Thursday, February 11, 2010

And they found the details of their moral code in sacred texts and history, as well as custom

From Neil Postman's Building a Bridge to the 18th Century
What we may learn from these two great philosophes, Einstein and Mill, is what they learned from their predecessors - that it is necessary to live as if there is a transcendental authority. "One can have the clearest and most complete knowledge of what is," Einstein wrote, "and yet not be able to deduce from that what should be the goal of our human aspirations. Objective knowledge provides us with powerful instruments for the achievement of certain ends, but the ultimate goal itself and the longing to reach it must come from another source." The other source is religion. Neither Mill nor Einstein believed in the stories that give form and inspiration to traditional religious systems, what Mill called the "supernatural religions." But both understood that we require a story that provides a basis for moral conduct and has a transcendent character. They found it in "natural law," and in the capacities of "human nature." In their stories, human beings have innate feelings for the general good and the unity of mankind. Mill called his story The Religion of Humanity. Einstein spoke of Cosmic Religious feeling. And they found the details of their moral code in sacred texts and history, as well as custom; that is to say, in our obligations to those whom we have judged to have acted in accord with the principles of human solidarity. Mill wrote:
. . . the thought that our dead parents or friends would have approved our conduct is scarcely less powerful motive than the knowledge that our living ones do approve it; and the idea that Socrates, or Howard, or Washington, or Antonius, or Christ would have sympathized with us, or that we are attempting to do our part in the spirit in which they did theirs, has operated on the very best minds as a strong incentive to act up to their highest feelings and convictions.

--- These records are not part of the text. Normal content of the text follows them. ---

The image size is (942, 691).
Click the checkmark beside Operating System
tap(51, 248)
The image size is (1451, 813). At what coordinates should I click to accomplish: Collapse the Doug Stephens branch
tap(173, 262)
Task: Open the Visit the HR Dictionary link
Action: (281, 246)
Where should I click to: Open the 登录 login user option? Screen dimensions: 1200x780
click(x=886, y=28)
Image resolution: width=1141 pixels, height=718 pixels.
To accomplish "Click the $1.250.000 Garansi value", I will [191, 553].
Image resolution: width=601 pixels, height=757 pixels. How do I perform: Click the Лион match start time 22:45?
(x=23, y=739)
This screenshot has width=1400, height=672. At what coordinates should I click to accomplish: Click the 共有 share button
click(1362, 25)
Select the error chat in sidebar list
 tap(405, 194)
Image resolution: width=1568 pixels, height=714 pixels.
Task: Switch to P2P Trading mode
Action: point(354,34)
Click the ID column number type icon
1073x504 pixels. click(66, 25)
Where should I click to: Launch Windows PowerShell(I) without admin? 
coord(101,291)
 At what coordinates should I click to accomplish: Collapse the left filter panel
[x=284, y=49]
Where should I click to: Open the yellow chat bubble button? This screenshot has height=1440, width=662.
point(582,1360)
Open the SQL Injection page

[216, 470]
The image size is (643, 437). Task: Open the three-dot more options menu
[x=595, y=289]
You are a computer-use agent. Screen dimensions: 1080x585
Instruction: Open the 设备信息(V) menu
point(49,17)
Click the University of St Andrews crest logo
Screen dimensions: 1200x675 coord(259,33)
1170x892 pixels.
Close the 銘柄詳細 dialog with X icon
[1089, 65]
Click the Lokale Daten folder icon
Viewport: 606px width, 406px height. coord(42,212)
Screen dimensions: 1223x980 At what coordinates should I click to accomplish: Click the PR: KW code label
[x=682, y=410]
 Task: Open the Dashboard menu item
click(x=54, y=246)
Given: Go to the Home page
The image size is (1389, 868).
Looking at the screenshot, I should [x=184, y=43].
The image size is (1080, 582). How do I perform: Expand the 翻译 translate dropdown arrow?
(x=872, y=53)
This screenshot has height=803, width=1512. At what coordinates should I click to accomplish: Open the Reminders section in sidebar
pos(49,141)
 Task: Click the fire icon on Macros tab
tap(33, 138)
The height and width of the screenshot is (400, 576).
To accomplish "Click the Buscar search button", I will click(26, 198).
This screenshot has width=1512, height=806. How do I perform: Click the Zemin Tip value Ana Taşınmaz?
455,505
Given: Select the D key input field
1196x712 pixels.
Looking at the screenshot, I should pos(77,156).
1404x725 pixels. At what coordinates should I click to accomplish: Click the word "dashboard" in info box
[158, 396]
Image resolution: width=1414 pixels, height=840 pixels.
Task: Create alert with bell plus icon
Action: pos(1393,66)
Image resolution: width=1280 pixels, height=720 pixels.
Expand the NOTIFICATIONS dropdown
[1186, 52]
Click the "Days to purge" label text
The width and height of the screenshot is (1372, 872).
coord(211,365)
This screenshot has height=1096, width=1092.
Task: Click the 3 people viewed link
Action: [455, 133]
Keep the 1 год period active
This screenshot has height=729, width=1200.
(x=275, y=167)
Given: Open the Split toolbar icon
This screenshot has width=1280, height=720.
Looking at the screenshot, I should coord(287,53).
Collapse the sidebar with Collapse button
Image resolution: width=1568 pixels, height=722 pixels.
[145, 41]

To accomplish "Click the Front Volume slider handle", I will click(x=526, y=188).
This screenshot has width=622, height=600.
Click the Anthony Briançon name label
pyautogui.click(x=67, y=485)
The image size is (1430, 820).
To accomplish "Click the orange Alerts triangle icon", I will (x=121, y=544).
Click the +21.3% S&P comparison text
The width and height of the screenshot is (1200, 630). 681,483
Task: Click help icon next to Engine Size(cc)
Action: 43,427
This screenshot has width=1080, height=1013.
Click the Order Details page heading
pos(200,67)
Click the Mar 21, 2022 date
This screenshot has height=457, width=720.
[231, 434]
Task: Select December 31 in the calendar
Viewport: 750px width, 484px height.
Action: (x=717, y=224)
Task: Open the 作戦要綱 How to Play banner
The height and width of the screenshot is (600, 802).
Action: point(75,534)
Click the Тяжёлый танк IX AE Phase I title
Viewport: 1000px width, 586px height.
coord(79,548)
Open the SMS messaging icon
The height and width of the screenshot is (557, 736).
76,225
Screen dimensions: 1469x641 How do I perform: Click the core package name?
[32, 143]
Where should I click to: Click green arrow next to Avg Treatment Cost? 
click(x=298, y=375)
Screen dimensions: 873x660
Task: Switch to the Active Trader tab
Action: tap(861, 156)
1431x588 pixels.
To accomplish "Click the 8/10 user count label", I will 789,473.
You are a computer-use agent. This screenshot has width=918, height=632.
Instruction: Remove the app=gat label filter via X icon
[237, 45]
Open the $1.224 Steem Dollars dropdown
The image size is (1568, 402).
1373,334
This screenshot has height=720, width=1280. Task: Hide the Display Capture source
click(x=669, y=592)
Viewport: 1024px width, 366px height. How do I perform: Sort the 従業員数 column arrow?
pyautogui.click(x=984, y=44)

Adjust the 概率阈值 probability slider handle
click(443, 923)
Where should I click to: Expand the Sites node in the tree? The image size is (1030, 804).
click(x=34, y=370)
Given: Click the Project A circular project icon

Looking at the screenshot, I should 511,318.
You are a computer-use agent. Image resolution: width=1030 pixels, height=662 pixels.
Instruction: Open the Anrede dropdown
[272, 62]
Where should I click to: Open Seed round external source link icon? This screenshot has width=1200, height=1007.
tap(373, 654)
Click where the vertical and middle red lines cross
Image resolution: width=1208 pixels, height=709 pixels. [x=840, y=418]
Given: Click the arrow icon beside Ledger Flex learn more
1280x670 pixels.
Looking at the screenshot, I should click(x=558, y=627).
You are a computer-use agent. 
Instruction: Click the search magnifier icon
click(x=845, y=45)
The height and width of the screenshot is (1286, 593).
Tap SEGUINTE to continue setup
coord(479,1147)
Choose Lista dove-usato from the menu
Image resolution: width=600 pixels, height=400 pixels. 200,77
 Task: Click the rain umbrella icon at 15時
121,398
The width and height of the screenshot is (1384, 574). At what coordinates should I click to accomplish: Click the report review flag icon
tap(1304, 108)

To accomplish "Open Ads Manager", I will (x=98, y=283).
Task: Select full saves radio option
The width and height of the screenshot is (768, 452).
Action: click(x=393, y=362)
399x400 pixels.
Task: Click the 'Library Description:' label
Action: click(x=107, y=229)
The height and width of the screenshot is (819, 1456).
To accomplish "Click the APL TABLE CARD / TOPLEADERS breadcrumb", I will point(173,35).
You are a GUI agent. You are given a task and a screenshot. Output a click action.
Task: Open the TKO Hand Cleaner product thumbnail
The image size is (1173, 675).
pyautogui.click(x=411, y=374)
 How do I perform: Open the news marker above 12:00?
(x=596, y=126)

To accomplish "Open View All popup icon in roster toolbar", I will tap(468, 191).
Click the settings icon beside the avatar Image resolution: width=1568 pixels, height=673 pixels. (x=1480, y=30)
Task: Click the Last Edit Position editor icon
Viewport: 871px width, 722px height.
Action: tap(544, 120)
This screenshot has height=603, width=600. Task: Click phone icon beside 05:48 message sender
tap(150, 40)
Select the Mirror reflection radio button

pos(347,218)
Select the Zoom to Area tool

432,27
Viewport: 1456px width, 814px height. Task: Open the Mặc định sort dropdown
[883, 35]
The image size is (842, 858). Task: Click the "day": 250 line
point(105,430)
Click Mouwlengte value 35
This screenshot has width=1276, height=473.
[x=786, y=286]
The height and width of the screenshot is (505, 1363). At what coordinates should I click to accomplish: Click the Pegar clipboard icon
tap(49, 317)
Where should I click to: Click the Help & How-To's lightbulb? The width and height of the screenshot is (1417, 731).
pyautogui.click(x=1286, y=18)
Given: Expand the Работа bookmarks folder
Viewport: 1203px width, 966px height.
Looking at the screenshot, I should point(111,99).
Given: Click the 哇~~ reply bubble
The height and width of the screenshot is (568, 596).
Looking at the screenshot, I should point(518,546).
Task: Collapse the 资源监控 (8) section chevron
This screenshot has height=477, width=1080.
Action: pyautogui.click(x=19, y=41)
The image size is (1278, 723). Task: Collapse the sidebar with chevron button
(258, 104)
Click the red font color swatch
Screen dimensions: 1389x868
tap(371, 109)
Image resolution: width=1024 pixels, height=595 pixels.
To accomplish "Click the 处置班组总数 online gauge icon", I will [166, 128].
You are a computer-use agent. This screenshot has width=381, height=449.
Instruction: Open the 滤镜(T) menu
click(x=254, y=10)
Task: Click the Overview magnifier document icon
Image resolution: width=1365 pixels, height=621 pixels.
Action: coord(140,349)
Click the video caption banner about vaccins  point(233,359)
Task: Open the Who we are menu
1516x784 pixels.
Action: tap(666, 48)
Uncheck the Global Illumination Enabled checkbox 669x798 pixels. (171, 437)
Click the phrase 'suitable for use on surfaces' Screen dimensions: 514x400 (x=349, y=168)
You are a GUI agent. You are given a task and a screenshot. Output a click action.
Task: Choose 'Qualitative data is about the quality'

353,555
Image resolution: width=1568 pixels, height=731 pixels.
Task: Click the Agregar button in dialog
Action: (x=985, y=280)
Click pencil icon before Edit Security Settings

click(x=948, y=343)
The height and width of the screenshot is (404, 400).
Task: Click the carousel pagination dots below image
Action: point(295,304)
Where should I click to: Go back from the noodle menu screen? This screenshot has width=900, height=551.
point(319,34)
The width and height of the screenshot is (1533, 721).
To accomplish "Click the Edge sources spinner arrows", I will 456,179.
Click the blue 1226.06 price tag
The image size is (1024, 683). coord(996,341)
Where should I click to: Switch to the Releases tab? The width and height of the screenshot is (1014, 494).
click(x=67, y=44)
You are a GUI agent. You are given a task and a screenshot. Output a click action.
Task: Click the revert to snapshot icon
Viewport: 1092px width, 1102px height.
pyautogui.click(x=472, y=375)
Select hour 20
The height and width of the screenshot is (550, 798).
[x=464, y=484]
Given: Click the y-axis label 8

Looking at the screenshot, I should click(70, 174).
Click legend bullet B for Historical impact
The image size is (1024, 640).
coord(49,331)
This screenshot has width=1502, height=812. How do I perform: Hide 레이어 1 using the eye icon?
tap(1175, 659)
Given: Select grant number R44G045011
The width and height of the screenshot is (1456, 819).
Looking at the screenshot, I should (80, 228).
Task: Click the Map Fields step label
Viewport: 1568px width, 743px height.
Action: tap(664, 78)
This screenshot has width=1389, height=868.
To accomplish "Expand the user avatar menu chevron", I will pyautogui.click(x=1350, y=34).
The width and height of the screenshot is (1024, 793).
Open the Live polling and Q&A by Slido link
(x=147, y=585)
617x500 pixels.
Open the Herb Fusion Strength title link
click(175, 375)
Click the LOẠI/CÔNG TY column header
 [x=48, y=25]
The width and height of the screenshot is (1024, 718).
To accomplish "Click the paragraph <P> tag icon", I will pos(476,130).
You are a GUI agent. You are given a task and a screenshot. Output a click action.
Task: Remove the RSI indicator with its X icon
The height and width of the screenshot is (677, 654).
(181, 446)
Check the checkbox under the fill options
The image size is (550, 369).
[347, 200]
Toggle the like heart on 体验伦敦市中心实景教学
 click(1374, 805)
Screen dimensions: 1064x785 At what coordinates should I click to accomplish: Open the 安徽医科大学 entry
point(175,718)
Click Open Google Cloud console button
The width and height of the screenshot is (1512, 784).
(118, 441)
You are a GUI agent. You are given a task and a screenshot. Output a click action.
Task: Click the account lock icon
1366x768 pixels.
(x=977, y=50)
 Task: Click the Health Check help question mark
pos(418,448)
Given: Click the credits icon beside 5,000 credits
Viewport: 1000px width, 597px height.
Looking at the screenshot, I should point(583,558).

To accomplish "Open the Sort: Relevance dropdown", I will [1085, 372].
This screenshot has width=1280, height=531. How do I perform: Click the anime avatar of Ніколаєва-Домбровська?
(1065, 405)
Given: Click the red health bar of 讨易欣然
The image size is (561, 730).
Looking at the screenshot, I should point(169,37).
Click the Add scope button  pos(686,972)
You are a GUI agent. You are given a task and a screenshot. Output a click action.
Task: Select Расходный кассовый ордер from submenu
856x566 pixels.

That there is a tendency as part of our nature toward our being "moral" - detesting wanton killing, honoring parents, caring for children, speaking truthfully, loving mercy, overcoming egotism, and all the other exhortations we find shared by sacred texts - is a legacy of the Enlightenment. And that this tendency cannot be proven in a scientific manner but must be taken on faith is also a feature of that legacy, provided that one does not claim absolute certainty for one's belief. For it is clear that most Enlightenment philosophes understood that absolute certainty is an evil that chokes reason and perverts faith; it is, in fact, the opposite of the religious spirit. They did not, therefore, find it necessary to have it "proved" that their narrative is certain, or superior to all others, or logically unassailable. Their narrative had only to be sufficient to guide them to a path of righteousness as defined by reason and historical agreement. The modern Christian apologist C.S. Lewis refers to "historical agreement" as the Tao, the summary of commands and prohibitions found in all collections of moral discourse from ancient Egypt to Babylonia to the Chinese analects to Homer's Iliad to the Old and New Testaments. The eighteenth century could not have used the term "Tao," but this is what eighteenth-century thinkers meant. This is what was "self-evident." And this is what provided courage and optimism.